3.3. Population Dynamics of Entireleaf Morning Glory in Field Margins

To verify the increase and decrease in the populations due to emergence and seed production, we investigated the seasonal changes in soil seed banks in the field margins. In RBS-1 and -2, where the number of buried seeds was sufficient to detect seasonal changes, more than 350 seeds m−2 were detected during the survey. The number of buried seeds decreased by up to 740 seeds m−2 from spring (1100 seeds m−2 in RBS-2) to summer (360 seeds m−2 in RBS-2) of 2017, regardless of the type of crop in the fields (Figure 4a,b). In BSR-1 and -2, the number of buried seeds decreased by up to 1200 seeds m−2 from spring (1500 seeds m−2 in BSR-1) to autumn (280 seeds m−2 in BSR-1) in 2016 (Figure 4c,d). Seed death is presumed to be due to premature death in the soil after germination or the decay of ungerminated seeds. In this study, artificially buried seeds of entireleaf morning glory in the field margins were depleted by up to 74% at depths of 2–3 cm and by up to 58% at depths of 10 cm within one year after burial, even those produced in the buried year (data not shown). This suggests that the depletion of buried seeds of entireleaf morning glory under natural conditions can occur within one year of seed production. Kobayashi and Oyanagi [33] found that the number of buried seeds in short-lived southern crabgrass (Digitaria ciliaris (Retz.) Koeler) decreased by approximately 80% by the spring of the subsequent year under no-tillage conditions. Morning glories have high seed longevity; 5% of seeds survived 17 years after burial for ivy leaf morning glory (I. hederacea (L.) Jacq.,) [34], and 33% and 13% survived 5.5 years after burial for purple moon-flower (I. turbinata Lag.) and pitted morning glory, respectively [35]. However, our study suggests that the seed longevity of this species was very short in the field margins under no-tillage conditions, similar to that of southern crabgrass. In RBS-1 and -2, the number of buried seeds in the natural condition of field margins increased by up to 640 seeds m−2 from late autumn to winter (Figure 4a,b). This period coincided with the fruiting time of the main seed-producing population, cohort-2, which emerged from early August to mid-September. In BSR-1 and -2, the total number of buried seeds was small, and no clear seasonal change in the buried seeds was detected (Figure 4c,d).
Our results clarified for the first time that the populations of entireleaf morning glory in the field margins are maintained by repeated depletion and accumulation. It is caused by the emergence from spring to autumn and new seed supply from late autumn to winter every year (Figure 5). Furthermore, cohort-2, which emerged from early August to mid-September, was a cohort with the highest contribution to population maintenance.
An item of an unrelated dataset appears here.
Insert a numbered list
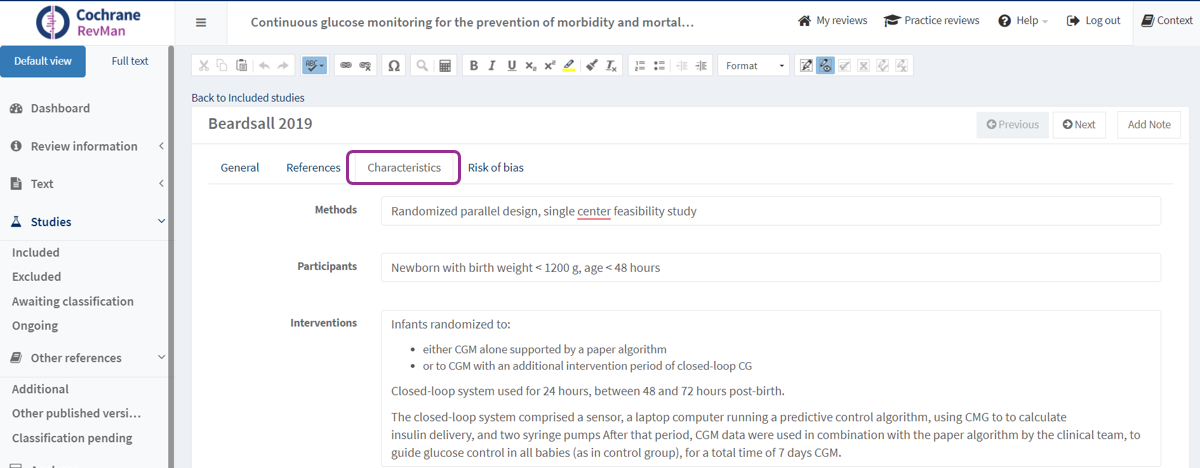 (638, 66)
3.4. Population Dynamics of Entireleaf Morning Glory in Fields

In the fields, the emergence period of entireleaf morning glory was from April to November. The emergence was especially concentrated within one month after soybean sowing or rice harvest (Figure 2b,d,f,h). In the same fields and year, locations of the quadrats (distance from the field margin) did not affect the cumulative number of seedlings (Tukey–Kramer test; p = 0.77, data not shown). The annual cumulative number of seedlings was 2.9 plants m−2 in 2016 (rice cultivation year) and 198 plants m−2 in 2017 (soybean cultivation year) for RBS-1 and -2, and 15 plants m−2 in 2016 (soybean cultivation year) and 1.9 plants m−2 in 2017 (rice cultivation year) for BSR-1 and -2.
In the soybean fields, individuals of entireleaf morning glory that emerged within one month after soybean sowing (mid-July to August) reached flowering and fruiting stages (Figure 2b,d,f,h) and flowered from late August to mid-September (Figure 3b,d,f,h) and fruited from late August to October (Table 2). In the rice fields, individuals that emerged after rice harvest reached flowering and fruiting stages in early November (Figure 2b,d,f,h, Table 2). The flowering rate of labeled individuals that emerged within one month after soybean sowing varied by date of emergence, up to 100% in 2016 (emerged on August 31: BSR-1 and -2) and up to 43% in 2017 (emerged on August 2: RBS-1) (Figure 2b,d,f,h). The total number of entireleaf morning glory seeds produced in soybean fields was up to 2900 seeds m−2, which was higher than that of the field margins (up to 1200 seeds m−2) during the same period (Table 2). During the soybean cultivation year in field RBS-1, some individuals that emerged during the barley cultivation period (April to June) also flowered (Figure 2b,d,f,h and Figure 3b,d,f,h). However, all the plants died before fruiting because of barley harvesting and subsequent tilling. In rice fields, fruiting individuals were observed only in RBS-1 and -2, and the total number of seeds produced was very small compared to that in soybean fields (Table 2).
These results suggest that cohorts of entireleaf morning glory that emerged within one month after soybean sowing are the main seed-producing populations in the fields (Figure 5). This speculation could be explained by two reasons: (1) The environmental conditions were favorable for emergence, and the number of seedlings was large due to concentrated agricultural practices, such as soybean sowing and weeding. (2) The maximum weed control rate for entireleaf morning glory in the soybean fields was 76% (Figure 1), which was lower than that in the field margins, resulting in high reproductive success. In addition, the emerging individuals did not produce flower buds when the day length was approximately 13 h or longer, which was the same as in the field margins (data not shown). Therefore, the vegetative growth period was sufficient for individuals that emerged early after sowing to produce many seeds. Concordant with our findings, a previous study has shown that survival rates of entireleaf morning glory, which emerged until the V2 (second trifoliate) soybean growth stage were higher than those emerged in the V2 stage under similar management practices as in our study (a soil-applied herbicide in pre-emergence plus a foliar-applied herbicide in V2) [36].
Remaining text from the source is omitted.